▸ DOCUMENT PASSAGE
To scientifically restore and sustainably manage degraded land, TNC China is working with local communities in Horinger, a county in the center of Inner Mongolia. TNC is collaborating with the Inner Mongolia Agricultural University and Hohhot Agricultural Extension Center to help local farmers and herders launch projects using rain-fed agriculture and sustainable grazing management practices.

The climate in Horinger is gradually warming—with increased temperature, reduced precipitation and declining levels of underground water. In the face of climate change, rain-fed agriculture has shown itself to be a valuable and sustainable approach. Rain-fed agriculture focuses on improving soil fertility and productivity without irrigation. The method tests soil for fertilization levels and uses organic fertilizer to guarantee high crop yields and sustainable income, while reducing greenhouse gas emissions.

▸ REQUIRED TASKS
1. According to the passage on land restoration in Horinger, why has rain-fed agriculture proven valuable for the county? Answer in one to three sentences.
2. Extend the passage on land restoration in Horinger, starting after its final sentence.

Stored data
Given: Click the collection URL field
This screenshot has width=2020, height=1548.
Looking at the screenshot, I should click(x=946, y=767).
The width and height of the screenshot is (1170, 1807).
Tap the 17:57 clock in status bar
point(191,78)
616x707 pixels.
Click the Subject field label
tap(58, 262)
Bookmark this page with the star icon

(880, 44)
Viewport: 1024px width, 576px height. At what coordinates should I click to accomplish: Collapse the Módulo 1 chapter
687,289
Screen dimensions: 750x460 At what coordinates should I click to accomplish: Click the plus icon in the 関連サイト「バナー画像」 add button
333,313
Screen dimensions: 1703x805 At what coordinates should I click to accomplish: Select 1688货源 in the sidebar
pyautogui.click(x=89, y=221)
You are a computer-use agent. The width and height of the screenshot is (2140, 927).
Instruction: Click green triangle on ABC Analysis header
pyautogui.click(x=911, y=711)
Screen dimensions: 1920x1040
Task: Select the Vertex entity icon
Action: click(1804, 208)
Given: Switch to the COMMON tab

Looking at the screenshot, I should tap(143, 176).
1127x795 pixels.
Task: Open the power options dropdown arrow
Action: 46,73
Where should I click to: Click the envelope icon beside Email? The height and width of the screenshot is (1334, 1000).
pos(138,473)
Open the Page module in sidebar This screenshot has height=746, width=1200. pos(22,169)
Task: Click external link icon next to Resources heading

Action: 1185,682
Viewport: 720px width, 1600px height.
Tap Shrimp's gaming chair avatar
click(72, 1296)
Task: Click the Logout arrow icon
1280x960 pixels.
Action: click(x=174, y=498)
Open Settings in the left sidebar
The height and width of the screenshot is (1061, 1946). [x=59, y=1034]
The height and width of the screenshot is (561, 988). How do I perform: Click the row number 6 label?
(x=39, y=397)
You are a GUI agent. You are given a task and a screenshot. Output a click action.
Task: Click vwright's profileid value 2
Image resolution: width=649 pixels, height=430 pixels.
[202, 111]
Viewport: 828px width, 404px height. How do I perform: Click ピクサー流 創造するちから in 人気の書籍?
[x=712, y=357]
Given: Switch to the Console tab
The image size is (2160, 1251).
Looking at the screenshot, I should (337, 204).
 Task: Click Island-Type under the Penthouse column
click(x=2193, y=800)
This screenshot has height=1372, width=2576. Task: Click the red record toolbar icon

▸ RESPONSES PER TASK
1. Horinger's climate is warming, with higher temperatures, less precipitation and falling underground water levels. Rain-fed agriculture suits these conditions because it improves soil fertility and productivity without irrigation.

2.
Inner Mongolia is experiencing increasing pressure on its natural resources. Sustainable grazing management improves the quality and productivity of grasslands while helping to increase the grazing income of local communities.

Alongside our partners, TNC scientists have developed a set of grazing plans that will reduce the pressure put on each grazing zone while sustaining economic returns for local communities year-round. The plans include measures like grazing prohibitions in the spring and monitoring-based grazing rotations by zoning area.